Cette photo d’archive montre des pêcheurs de hareng au travail. (Archives, gracieuseté d'Hervé Mallet)
En juillet dernier, le ministère des Pêches et Océans Canada a annoncé une légère augmentation du total autorisé des captures (TAC) de maquereau de l’Atlantique et du TAC du hareng d’automne. L’Union des pêcheurs des Maritimes (UPM) a salué cette mesure comme un « pas dans la bonne direction pour améliorer la viabilité des entreprises de pêche côtière ».
Martin Mallet, directeur général de l’UPM, affirme que l’annonce est une mesure importante pour améliorer l’accès à des ressources halieutiques essentielles, à un moment où les pêcheurs font face à des pressions économiques croissantes. Rappelons que les pêcheurs de homard utilisent le maquereau et le hareng comme appât dans leurs trappes à homard.
« Ça vient en aide un peu, mais on est encore loin de l’accès qu’on aimerait avoir pour l’année prochaine et qui viendrait vraiment réduire les couts d’exploitation pour les pêcheurs qui pourraient pêcher leur propre appât », explique-t-il.

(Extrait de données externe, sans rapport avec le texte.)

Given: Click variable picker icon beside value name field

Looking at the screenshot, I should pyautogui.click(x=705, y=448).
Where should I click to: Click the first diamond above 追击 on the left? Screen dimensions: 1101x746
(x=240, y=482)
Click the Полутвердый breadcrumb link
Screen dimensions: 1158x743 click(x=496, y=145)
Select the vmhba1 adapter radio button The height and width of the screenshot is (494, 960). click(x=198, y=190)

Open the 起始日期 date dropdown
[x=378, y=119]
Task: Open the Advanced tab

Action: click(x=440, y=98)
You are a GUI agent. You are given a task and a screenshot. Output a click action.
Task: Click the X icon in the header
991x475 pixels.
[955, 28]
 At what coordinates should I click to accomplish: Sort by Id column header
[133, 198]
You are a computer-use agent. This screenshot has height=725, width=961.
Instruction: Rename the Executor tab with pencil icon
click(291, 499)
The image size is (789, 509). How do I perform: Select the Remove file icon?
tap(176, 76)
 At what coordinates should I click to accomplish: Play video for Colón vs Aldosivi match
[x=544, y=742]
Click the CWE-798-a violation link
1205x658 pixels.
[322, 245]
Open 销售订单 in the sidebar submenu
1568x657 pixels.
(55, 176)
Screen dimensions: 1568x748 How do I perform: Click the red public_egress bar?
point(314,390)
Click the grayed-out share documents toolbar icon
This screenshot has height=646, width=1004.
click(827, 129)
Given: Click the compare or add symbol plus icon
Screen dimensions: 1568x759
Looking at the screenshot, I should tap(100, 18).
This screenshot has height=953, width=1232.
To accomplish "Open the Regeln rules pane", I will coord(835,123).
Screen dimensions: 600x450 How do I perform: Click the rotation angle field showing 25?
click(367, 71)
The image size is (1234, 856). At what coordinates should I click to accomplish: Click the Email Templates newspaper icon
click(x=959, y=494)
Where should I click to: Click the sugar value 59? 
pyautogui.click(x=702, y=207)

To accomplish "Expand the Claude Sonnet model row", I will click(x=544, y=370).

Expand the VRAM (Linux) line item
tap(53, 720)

À titre d’exemple, il estime qu’un pêcheur de homard peut utiliser jusqu’à 30 mille livres d’appât durant une saison, ce qui représenterait de 5 à 6 tonnes de poisson. Le nouveau TAC du maquereau de l’Atlantique a été fixé à 1 500 tonnes, dont 1 400 tonnes pour l’appât à répartir entre les pêcheurs de la région.
L’UPM déplore aussi que la date de la deuxième ouverture pour la pêche au maquereau comme poisson-appât ait été fixée pour le 17 août 2026. Cette annonce est survenue trop tard pour profiter aux pêcheurs de homard dont la plupart s’étaient déjà procuré leur appât ailleurs à couts plus élevés.
« L’appât peut provenir de partout au monde, du Canada, des États-Unis, d’Europe ou d’Asie. L’appât est souvent du poisson bas de gamme qui n’est pas pour la consommation humaine. Mais nos pêcheurs préfèrent le maquereau », ajoute-t-il.